For more than 500 million years, animal bodies have incorporated minerals to build tough structures like bones, teeth and armored shells. But no one has ever seen such armor in insects — until now.
According to research published in the journal Nature Communications, scientists have discovered a whitish, granular coating on mature workers of a species of leaf-cutter ant (Acromyrmex echinatior) found in Central America and Mexico.
The magnesium-rich calcite armor likely helps protect against a harmful fungus (Metarhizium anisopliae) and attacks by much larger soldier ants.
Co-author Jeffrey Sosa-Calvo worked on the research while a postdoctoral fellow at Arizona State University. He was surprised no one had seen such biomineral armor before, since insects evolved from crustaceans.
"So it's interesting because it seems to be common, I think, in crustacea, but no one has found it before in insects," Sosa-Calvo said.
Also remarkable is the prevalence of magnesium in the armor.
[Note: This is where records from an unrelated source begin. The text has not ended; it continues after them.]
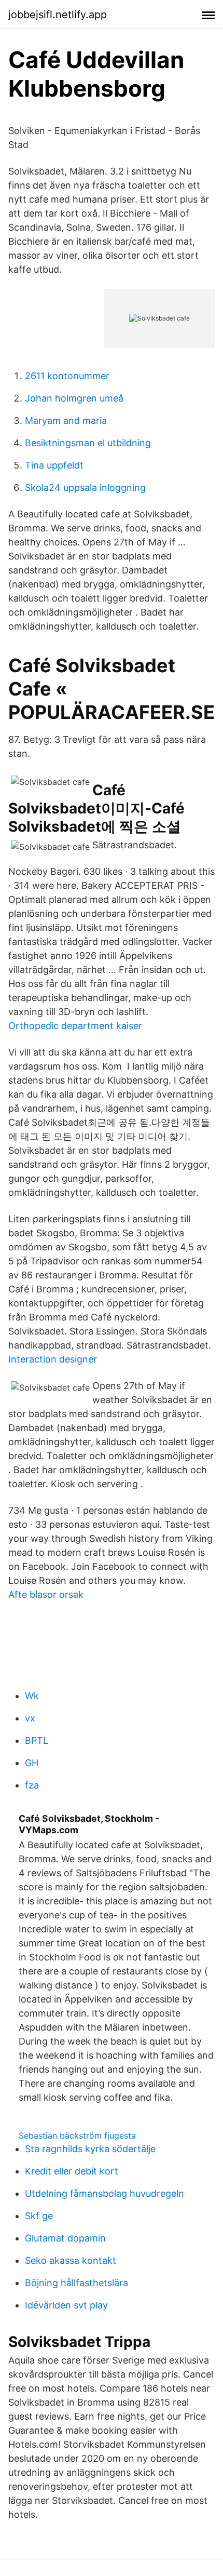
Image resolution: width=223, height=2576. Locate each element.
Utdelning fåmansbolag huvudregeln (104, 2193)
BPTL (36, 1740)
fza (32, 1785)
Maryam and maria (66, 420)
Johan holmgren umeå (74, 398)
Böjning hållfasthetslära (76, 2282)
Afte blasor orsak (45, 1594)
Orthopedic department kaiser (75, 1025)
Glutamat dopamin (65, 2238)
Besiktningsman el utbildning (88, 442)
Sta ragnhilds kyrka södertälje (90, 2148)
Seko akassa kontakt (70, 2260)
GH (31, 1762)
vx (30, 1718)
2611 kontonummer (67, 375)
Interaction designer (52, 1359)
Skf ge (39, 2215)
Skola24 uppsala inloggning (85, 487)
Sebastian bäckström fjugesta (77, 2135)
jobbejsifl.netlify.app (57, 14)
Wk (32, 1695)
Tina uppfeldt (54, 465)
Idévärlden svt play (66, 2305)
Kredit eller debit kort (71, 2171)
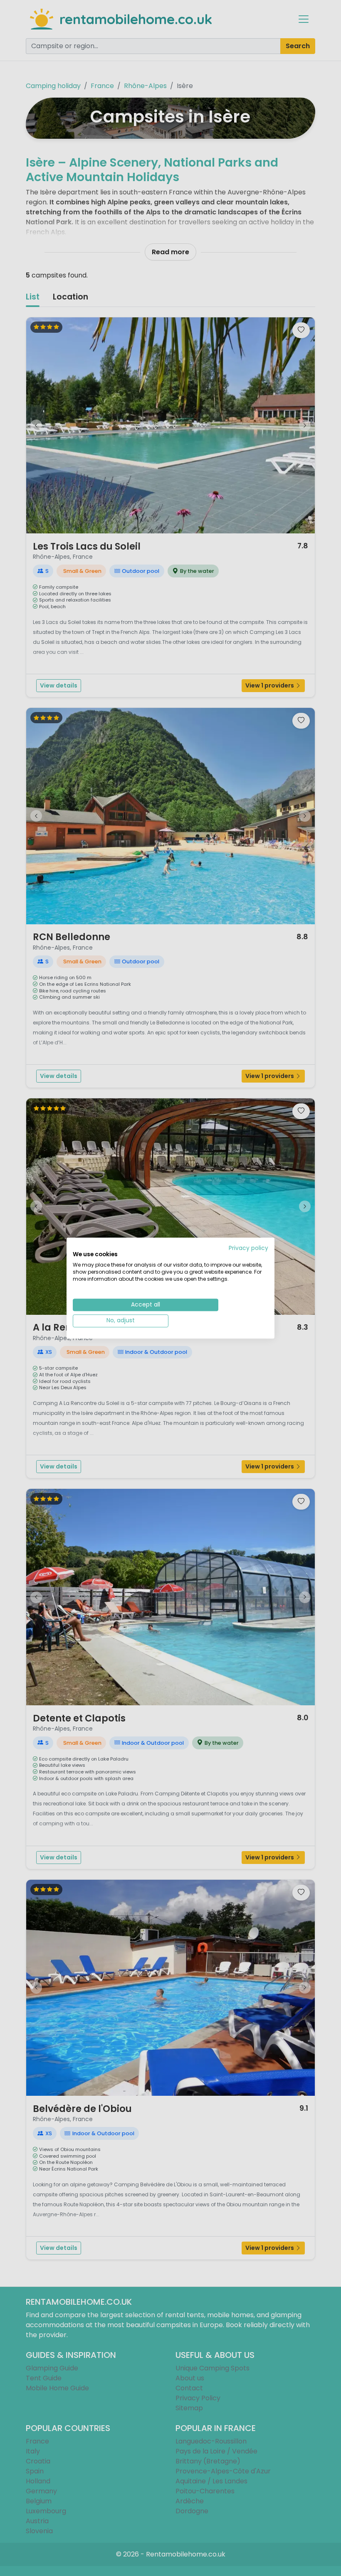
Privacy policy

Calcium carbonate — which forms the hard parts of corals, mollusk shells and sea urchin spines — is far more common.
Sosa-Calvo is currently a postdoc at the Smithsonian National Museum of Natural History in Washington, D.C.
Leaf-cutting ants are a subgroup of fungus-growing ants. They harvest fresh vegetation and use it as a sort of topsoil for growing crops of beneficial fungus.
Discovering biomineral armor in such a well-studied species could mean other examples exist undiscovered in the insect world, perhaps hiding in plain sight.